# [EXERCISE DESCRIPTION]
Copy the items below verbatim, from the first line through the line containing "tap(200, 659)", with both ends included.

# [EXERCISE MATERIALS]
((
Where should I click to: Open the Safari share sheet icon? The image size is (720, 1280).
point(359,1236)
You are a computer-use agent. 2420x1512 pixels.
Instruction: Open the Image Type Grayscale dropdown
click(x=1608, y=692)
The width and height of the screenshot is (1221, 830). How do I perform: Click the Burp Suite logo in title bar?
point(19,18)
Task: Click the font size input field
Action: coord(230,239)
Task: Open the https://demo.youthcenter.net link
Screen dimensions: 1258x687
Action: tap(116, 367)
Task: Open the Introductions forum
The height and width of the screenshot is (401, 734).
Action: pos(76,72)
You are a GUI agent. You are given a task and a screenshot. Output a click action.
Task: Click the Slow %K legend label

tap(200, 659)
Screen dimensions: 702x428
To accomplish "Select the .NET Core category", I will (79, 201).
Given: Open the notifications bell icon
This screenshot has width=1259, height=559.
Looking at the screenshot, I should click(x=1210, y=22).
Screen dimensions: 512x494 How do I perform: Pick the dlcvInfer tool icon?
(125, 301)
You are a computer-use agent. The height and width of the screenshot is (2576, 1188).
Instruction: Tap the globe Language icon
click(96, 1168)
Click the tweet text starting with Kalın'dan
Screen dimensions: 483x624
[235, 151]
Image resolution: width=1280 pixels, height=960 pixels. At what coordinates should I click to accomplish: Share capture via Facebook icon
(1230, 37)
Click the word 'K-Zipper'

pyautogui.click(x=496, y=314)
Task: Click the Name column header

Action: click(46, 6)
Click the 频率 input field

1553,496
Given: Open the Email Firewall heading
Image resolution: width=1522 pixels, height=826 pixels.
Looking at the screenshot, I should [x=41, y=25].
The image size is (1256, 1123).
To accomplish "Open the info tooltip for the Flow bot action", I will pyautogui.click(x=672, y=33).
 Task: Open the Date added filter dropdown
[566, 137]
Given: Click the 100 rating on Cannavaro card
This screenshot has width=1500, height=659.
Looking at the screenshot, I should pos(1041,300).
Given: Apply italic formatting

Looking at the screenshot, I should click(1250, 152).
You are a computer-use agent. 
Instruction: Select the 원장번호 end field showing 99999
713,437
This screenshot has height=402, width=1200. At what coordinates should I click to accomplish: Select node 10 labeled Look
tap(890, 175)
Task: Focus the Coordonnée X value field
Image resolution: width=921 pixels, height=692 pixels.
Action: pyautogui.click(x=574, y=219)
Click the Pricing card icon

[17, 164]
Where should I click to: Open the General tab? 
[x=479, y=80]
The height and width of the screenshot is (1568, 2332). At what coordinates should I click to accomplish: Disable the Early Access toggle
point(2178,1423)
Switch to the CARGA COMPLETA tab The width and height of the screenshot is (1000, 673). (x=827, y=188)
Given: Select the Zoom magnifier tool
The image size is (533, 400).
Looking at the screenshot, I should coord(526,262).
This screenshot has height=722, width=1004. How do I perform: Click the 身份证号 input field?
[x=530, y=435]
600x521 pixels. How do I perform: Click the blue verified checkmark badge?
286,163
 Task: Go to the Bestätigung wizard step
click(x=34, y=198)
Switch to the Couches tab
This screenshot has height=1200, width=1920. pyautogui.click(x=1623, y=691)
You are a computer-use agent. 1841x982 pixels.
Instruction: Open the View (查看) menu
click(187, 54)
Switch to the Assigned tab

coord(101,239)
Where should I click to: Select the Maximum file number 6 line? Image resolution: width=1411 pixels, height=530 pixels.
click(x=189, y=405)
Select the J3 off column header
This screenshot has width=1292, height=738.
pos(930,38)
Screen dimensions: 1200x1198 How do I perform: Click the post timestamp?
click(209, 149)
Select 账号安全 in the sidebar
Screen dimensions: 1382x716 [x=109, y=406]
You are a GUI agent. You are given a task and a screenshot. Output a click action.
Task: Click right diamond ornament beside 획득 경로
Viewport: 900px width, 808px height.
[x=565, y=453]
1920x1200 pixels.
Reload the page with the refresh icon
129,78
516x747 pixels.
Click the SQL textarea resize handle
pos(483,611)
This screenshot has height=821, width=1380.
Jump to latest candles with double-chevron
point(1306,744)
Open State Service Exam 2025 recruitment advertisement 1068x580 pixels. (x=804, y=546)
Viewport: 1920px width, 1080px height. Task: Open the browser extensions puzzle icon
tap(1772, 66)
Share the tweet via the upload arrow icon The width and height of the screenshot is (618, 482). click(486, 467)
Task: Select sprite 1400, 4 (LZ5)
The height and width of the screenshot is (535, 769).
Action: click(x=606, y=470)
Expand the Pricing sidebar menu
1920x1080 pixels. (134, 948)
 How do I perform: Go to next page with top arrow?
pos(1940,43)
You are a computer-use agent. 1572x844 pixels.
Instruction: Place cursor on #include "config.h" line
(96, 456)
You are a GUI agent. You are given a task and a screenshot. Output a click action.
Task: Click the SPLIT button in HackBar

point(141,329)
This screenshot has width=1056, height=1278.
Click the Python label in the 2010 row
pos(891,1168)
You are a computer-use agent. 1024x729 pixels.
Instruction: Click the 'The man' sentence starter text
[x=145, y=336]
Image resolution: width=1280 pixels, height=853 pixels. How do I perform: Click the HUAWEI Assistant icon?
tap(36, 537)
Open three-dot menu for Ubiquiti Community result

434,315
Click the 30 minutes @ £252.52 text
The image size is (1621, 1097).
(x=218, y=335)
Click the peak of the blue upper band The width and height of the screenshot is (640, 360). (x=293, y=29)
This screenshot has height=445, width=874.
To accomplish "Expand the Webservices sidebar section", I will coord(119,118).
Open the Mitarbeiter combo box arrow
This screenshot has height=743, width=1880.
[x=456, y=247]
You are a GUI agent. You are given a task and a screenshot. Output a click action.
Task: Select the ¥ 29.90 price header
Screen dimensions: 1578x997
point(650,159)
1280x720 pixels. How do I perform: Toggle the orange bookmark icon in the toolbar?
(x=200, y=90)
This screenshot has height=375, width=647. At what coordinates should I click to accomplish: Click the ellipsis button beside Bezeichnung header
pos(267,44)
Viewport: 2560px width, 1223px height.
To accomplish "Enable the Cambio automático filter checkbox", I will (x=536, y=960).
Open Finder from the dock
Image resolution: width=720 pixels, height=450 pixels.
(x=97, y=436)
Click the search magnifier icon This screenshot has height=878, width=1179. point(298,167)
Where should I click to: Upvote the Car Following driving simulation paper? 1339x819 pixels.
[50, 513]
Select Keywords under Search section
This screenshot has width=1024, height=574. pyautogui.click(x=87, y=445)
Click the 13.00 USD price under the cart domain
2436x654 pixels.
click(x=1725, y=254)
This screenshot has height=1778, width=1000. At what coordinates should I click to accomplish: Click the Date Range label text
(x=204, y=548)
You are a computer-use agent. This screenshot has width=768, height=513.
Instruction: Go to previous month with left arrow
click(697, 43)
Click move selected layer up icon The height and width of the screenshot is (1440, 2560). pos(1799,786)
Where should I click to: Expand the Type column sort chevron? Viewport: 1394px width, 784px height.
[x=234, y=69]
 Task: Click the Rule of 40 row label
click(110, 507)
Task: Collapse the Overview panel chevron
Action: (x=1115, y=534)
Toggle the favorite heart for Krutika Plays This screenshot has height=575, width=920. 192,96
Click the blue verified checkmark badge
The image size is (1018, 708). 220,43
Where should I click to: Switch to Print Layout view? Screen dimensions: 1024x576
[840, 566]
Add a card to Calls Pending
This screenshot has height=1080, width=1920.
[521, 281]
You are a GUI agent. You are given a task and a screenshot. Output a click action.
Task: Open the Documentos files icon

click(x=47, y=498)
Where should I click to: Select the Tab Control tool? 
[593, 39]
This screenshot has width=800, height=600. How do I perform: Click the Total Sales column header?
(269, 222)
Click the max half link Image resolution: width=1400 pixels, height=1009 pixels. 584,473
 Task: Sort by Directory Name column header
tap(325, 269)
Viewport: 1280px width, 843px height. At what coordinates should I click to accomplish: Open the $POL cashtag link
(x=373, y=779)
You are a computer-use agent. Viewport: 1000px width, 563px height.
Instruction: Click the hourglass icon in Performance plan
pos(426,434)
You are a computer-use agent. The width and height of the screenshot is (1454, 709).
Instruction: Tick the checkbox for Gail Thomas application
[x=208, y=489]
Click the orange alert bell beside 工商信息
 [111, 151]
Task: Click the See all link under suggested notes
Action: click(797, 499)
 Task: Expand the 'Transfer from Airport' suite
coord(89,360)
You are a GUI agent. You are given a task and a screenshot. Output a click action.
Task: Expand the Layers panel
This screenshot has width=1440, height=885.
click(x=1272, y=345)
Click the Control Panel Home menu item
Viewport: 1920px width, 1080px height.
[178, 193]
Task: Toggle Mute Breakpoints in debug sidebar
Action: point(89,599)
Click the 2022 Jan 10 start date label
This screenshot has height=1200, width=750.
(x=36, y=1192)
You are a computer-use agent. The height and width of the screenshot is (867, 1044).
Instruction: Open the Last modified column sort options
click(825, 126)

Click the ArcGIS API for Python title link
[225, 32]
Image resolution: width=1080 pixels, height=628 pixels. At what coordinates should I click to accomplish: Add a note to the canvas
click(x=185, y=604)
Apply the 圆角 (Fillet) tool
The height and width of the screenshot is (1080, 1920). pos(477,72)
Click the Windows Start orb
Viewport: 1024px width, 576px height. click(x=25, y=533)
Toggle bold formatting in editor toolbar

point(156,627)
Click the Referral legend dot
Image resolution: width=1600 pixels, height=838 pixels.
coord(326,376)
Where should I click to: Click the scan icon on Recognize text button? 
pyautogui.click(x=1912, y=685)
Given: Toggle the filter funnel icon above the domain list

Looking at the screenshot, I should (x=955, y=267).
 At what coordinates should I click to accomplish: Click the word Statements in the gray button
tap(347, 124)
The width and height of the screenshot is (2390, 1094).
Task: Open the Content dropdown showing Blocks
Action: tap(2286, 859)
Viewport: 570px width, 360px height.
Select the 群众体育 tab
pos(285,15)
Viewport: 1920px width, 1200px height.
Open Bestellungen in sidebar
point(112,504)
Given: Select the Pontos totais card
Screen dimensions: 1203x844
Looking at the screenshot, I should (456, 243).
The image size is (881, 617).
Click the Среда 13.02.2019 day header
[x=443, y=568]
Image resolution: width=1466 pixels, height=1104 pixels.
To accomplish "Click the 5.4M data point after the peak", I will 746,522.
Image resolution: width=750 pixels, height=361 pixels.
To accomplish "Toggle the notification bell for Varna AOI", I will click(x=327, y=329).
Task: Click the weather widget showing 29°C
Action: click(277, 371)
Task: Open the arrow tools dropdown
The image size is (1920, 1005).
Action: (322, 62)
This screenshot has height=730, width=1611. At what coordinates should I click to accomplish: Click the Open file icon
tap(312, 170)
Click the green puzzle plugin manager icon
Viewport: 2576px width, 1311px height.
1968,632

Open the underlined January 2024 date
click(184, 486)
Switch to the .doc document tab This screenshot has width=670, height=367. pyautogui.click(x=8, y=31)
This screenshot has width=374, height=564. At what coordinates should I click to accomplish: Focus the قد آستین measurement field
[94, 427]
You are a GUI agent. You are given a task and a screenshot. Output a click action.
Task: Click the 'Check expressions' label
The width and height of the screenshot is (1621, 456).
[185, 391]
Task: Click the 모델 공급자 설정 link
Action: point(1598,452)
))
# [SOLVED PROBLEM]
Where should I click to: Open the Safari share sheet icon? The image size is (720, 1280).
point(359,1236)
You are a computer-use agent. 2420x1512 pixels.
Instruction: Open the Image Type Grayscale dropdown
click(x=1608, y=692)
The width and height of the screenshot is (1221, 830). How do I perform: Click the Burp Suite logo in title bar?
point(19,18)
Task: Click the font size input field
Action: coord(230,239)
Task: Open the https://demo.youthcenter.net link
Screen dimensions: 1258x687
Action: tap(116, 367)
Task: Open the Introductions forum
The height and width of the screenshot is (401, 734).
Action: pos(76,72)
You are a GUI agent. You are given a task and a screenshot. Output a click action.
Task: Click the Slow %K legend label

tap(200, 659)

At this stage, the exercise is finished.